**DATA RECORDS:**

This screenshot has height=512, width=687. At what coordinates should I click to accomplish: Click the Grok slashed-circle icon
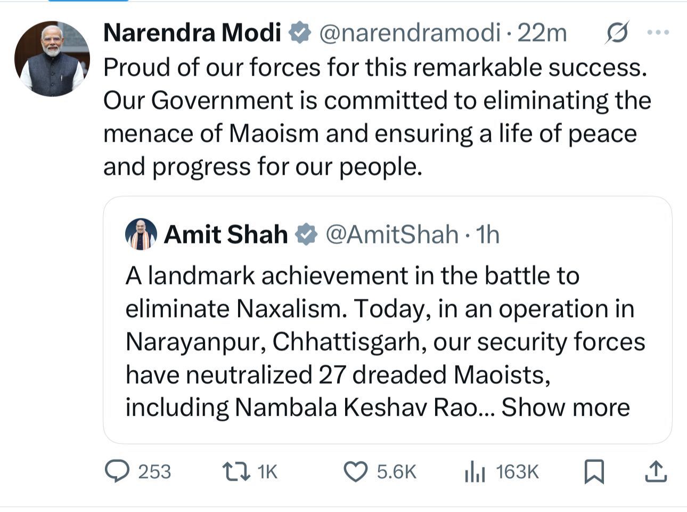tap(618, 32)
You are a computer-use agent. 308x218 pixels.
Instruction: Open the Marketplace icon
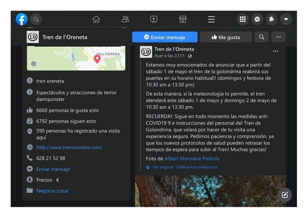[182, 19]
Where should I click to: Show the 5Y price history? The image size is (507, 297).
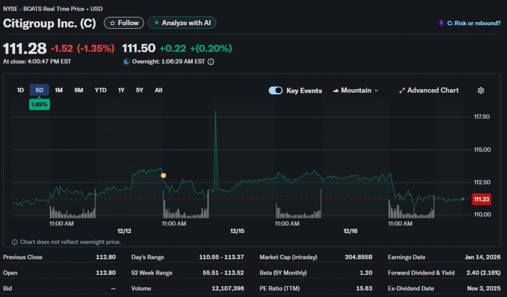point(140,90)
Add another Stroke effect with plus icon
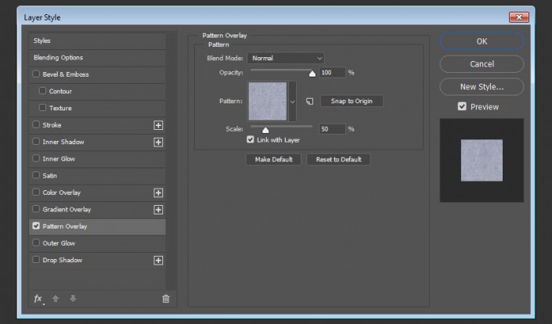This screenshot has width=552, height=324. (x=158, y=125)
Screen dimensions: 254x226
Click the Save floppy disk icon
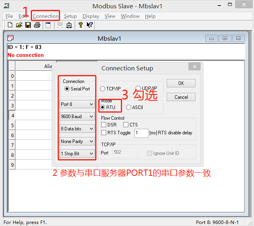click(28, 25)
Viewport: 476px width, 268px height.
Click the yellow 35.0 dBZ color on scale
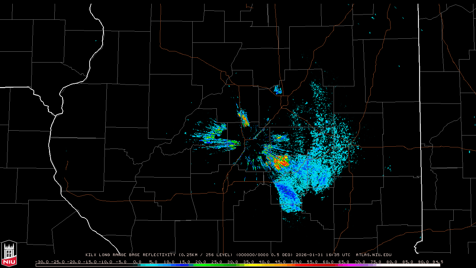coord(248,265)
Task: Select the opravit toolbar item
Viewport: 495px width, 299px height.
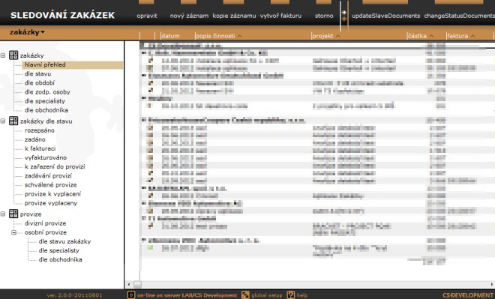Action: point(147,16)
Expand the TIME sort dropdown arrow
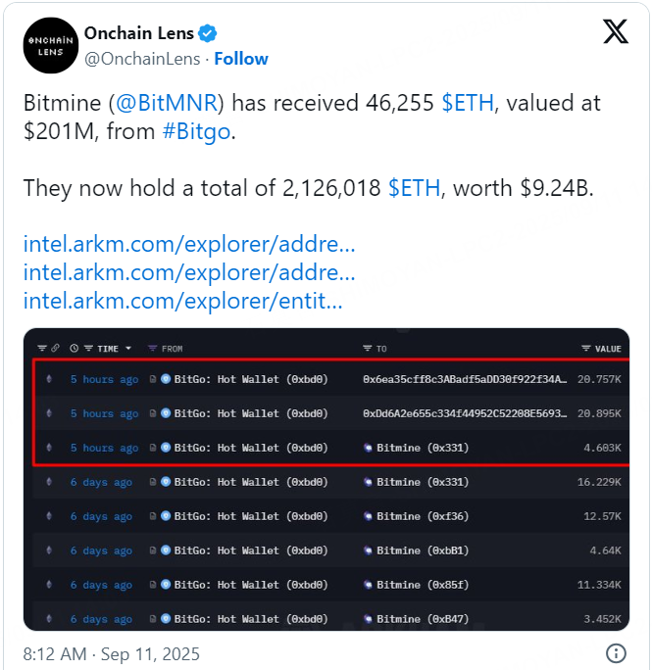The image size is (652, 670). pos(127,349)

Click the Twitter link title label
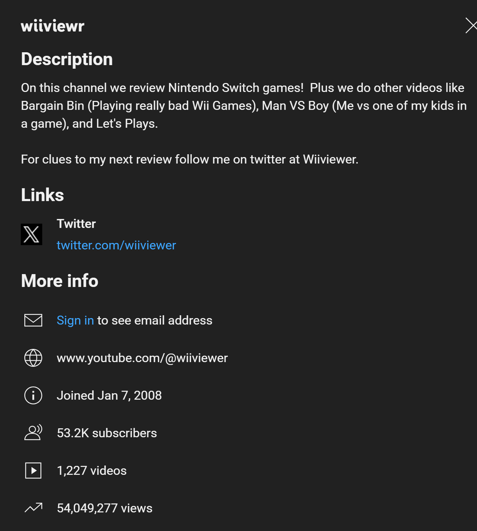[x=76, y=224]
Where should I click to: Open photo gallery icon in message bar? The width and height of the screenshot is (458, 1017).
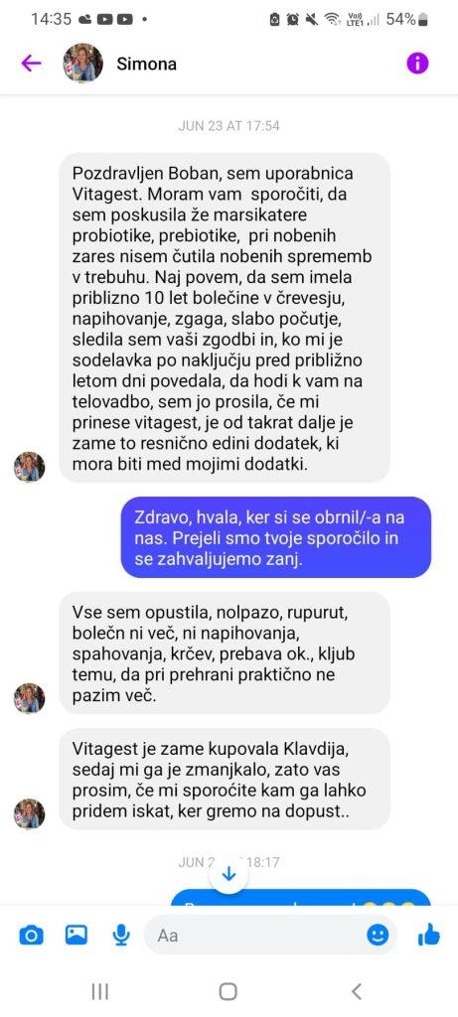pyautogui.click(x=76, y=935)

**EXERCISE:**
Could you reproduce the listing above word for word while leaving out its pictures?

**RESPONSE TO THE TASK:**
This screenshot has height=512, width=687. At what coordinates should I click to accomplish: Click the Grok slashed-circle icon
tap(618, 32)
You are a computer-use agent. 308x218 pixels.
Instruction: Open the Marketplace icon
[182, 19]
Where should I click to: Show the 5Y price history? The image size is (507, 297).
point(140,90)
Add another Stroke effect with plus icon
This screenshot has width=552, height=324. (x=158, y=125)
Screen dimensions: 254x226
Click the Save floppy disk icon
click(28, 25)
Viewport: 476px width, 268px height.
Click the yellow 35.0 dBZ color on scale
coord(248,265)
Task: Select the opravit toolbar item
Viewport: 495px width, 299px height.
Action: point(147,16)
Expand the TIME sort dropdown arrow
The image size is (652, 670). pos(127,349)

Click the Twitter link title label
[x=76, y=224]
Where should I click to: Open photo gallery icon in message bar? The width and height of the screenshot is (458, 1017).
pyautogui.click(x=76, y=935)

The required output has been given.